#### Direction
Rewrite the items as a numbered list, from the first line through the line containing "will tap(110, 138).", and skip any blank lines.

Extracted data entries
** Start **

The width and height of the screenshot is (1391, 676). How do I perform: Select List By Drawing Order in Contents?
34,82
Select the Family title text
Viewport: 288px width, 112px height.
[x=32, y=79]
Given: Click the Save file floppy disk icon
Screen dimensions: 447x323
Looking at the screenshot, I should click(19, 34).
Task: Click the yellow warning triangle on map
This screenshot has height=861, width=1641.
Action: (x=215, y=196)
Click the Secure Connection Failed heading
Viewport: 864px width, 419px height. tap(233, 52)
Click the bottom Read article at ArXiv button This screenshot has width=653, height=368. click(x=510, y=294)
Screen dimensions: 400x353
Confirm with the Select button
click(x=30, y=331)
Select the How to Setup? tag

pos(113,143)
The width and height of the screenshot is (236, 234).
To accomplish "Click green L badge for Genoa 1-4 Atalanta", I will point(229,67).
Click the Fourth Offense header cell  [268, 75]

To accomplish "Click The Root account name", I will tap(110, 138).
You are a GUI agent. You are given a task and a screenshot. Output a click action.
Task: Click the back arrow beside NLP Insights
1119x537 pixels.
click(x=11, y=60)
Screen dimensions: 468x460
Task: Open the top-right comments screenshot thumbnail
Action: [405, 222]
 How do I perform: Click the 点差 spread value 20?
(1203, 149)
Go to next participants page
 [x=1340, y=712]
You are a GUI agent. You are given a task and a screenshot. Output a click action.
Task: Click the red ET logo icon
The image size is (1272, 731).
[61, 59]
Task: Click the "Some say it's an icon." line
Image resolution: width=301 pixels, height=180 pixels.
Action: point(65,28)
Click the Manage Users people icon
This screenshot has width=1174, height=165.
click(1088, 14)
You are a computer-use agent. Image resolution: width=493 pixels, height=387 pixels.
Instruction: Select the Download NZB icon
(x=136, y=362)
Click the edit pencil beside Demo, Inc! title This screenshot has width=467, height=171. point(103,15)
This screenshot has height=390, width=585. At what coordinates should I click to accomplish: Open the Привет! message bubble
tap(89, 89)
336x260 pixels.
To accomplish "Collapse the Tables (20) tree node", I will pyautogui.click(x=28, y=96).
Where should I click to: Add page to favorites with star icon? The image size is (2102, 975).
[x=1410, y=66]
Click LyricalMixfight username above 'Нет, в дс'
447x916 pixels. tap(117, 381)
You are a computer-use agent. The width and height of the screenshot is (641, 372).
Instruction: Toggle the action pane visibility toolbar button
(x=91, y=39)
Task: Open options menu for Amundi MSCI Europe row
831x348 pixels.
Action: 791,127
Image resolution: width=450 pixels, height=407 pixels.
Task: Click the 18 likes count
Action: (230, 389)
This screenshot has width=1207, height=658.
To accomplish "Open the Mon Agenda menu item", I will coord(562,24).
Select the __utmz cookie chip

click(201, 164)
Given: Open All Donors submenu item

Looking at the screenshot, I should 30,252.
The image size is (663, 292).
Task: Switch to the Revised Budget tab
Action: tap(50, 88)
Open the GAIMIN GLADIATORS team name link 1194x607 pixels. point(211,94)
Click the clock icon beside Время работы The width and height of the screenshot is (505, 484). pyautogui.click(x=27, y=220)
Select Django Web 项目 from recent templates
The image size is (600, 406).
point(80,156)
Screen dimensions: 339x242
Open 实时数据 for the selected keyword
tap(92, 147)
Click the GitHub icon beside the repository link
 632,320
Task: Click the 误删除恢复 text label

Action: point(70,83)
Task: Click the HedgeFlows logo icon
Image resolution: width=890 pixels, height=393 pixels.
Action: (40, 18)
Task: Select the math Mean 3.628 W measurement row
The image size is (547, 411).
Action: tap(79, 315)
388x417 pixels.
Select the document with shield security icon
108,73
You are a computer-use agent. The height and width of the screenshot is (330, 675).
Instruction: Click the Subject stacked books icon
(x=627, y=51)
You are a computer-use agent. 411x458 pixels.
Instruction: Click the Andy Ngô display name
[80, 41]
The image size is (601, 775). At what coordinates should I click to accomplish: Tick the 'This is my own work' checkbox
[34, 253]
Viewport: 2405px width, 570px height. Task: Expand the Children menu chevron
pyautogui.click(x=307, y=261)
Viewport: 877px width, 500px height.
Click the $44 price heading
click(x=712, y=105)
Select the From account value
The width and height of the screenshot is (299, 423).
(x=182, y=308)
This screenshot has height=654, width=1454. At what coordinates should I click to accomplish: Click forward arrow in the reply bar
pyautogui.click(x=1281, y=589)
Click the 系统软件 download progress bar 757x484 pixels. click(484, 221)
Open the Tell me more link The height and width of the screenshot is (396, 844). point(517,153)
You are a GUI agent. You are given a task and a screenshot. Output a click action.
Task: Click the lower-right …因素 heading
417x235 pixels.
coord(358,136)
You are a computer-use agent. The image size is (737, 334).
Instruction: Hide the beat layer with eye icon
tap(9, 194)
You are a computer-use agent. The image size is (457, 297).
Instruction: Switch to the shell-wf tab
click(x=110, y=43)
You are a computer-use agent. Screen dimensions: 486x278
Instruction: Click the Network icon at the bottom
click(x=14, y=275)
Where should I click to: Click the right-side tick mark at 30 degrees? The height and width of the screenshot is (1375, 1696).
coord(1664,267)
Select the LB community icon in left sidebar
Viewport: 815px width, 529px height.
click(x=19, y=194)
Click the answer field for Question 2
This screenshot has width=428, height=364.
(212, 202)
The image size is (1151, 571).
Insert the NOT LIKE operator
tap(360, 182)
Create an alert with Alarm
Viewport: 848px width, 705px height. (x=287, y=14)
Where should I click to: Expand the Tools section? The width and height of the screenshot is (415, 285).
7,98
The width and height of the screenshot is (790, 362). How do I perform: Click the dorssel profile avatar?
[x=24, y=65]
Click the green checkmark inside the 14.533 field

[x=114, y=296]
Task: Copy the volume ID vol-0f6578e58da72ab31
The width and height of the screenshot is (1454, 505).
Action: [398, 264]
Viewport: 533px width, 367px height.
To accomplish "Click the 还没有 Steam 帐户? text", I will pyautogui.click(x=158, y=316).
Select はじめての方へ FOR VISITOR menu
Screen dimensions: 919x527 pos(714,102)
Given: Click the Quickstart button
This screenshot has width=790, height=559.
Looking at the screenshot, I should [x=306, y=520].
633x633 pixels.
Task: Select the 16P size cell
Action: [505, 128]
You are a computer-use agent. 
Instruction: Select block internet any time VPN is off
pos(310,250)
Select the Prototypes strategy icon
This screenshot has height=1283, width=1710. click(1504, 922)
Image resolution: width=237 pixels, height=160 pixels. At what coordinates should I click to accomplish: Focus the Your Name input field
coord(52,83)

** End **

#### In response
1. The width and height of the screenshot is (1391, 676). How do I perform: Select List By Drawing Order in Contents?
2. 34,82
3. Select the Family title text
4. Viewport: 288px width, 112px height.
5. [x=32, y=79]
6. Given: Click the Save file floppy disk icon
7. Screen dimensions: 447x323
8. Looking at the screenshot, I should click(19, 34).
9. Task: Click the yellow warning triangle on map
10. This screenshot has height=861, width=1641.
11. Action: (x=215, y=196)
12. Click the Secure Connection Failed heading
13. Viewport: 864px width, 419px height. tap(233, 52)
14. Click the bottom Read article at ArXiv button This screenshot has width=653, height=368. click(x=510, y=294)
15. Screen dimensions: 400x353
16. Confirm with the Select button
17. click(x=30, y=331)
18. Select the How to Setup? tag
19. pos(113,143)
20. The width and height of the screenshot is (236, 234).
21. To accomplish "Click green L badge for Genoa 1-4 Atalanta", I will point(229,67).
22. Click the Fourth Offense header cell  [268, 75]
23. To accomplish "Click The Root account name", I will tap(110, 138).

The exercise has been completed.